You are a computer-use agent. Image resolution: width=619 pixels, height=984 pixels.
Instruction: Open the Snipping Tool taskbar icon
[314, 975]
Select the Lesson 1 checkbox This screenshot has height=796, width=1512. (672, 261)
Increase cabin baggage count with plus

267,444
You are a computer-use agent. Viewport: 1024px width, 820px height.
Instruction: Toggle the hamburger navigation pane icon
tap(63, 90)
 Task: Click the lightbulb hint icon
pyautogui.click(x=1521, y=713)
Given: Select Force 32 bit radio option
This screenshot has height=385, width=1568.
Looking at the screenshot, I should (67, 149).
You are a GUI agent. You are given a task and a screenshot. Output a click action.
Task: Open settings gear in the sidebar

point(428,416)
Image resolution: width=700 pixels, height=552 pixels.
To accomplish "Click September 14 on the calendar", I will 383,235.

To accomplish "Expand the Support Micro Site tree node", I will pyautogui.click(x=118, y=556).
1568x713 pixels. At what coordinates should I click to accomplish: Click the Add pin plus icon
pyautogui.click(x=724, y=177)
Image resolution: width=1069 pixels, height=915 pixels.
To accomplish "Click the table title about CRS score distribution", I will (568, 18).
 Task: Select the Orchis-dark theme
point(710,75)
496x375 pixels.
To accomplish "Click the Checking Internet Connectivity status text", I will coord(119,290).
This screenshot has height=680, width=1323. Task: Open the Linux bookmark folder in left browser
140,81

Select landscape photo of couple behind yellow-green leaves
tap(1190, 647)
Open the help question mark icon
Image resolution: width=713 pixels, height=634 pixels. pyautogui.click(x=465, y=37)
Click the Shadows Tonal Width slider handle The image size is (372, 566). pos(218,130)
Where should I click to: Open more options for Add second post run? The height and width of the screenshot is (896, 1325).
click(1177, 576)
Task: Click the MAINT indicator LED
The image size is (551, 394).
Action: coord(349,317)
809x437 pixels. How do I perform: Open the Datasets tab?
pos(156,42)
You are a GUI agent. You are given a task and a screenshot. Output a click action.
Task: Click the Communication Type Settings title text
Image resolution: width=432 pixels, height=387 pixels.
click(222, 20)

______

* **TASK BRIEF**
Give back the listing above exactly as written.

* **ANSWER SECTION**
You are a computer-use agent. Image resolution: width=619 pixels, height=984 pixels.
Instruction: Open the Snipping Tool taskbar icon
[314, 975]
Select the Lesson 1 checkbox This screenshot has height=796, width=1512. (672, 261)
Increase cabin baggage count with plus

267,444
You are a computer-use agent. Viewport: 1024px width, 820px height.
Instruction: Toggle the hamburger navigation pane icon
tap(63, 90)
 Task: Click the lightbulb hint icon
pyautogui.click(x=1521, y=713)
Given: Select Force 32 bit radio option
This screenshot has height=385, width=1568.
Looking at the screenshot, I should (67, 149).
You are a GUI agent. You are given a task and a screenshot. Output a click action.
Task: Open settings gear in the sidebar

point(428,416)
Image resolution: width=700 pixels, height=552 pixels.
To accomplish "Click September 14 on the calendar", I will 383,235.

To accomplish "Expand the Support Micro Site tree node", I will pyautogui.click(x=118, y=556).
1568x713 pixels. At what coordinates should I click to accomplish: Click the Add pin plus icon
pyautogui.click(x=724, y=177)
Image resolution: width=1069 pixels, height=915 pixels.
To accomplish "Click the table title about CRS score distribution", I will (568, 18).
 Task: Select the Orchis-dark theme
point(710,75)
496x375 pixels.
To accomplish "Click the Checking Internet Connectivity status text", I will coord(119,290).
This screenshot has height=680, width=1323. Task: Open the Linux bookmark folder in left browser
140,81

Select landscape photo of couple behind yellow-green leaves
tap(1190, 647)
Open the help question mark icon
Image resolution: width=713 pixels, height=634 pixels. pyautogui.click(x=465, y=37)
Click the Shadows Tonal Width slider handle The image size is (372, 566). pos(218,130)
Where should I click to: Open more options for Add second post run? The height and width of the screenshot is (896, 1325).
click(1177, 576)
Task: Click the MAINT indicator LED
The image size is (551, 394).
Action: coord(349,317)
809x437 pixels. How do I perform: Open the Datasets tab?
pos(156,42)
You are a GUI agent. You are given a task and a screenshot. Output a click action.
Task: Click the Communication Type Settings title text
Image resolution: width=432 pixels, height=387 pixels.
click(222, 20)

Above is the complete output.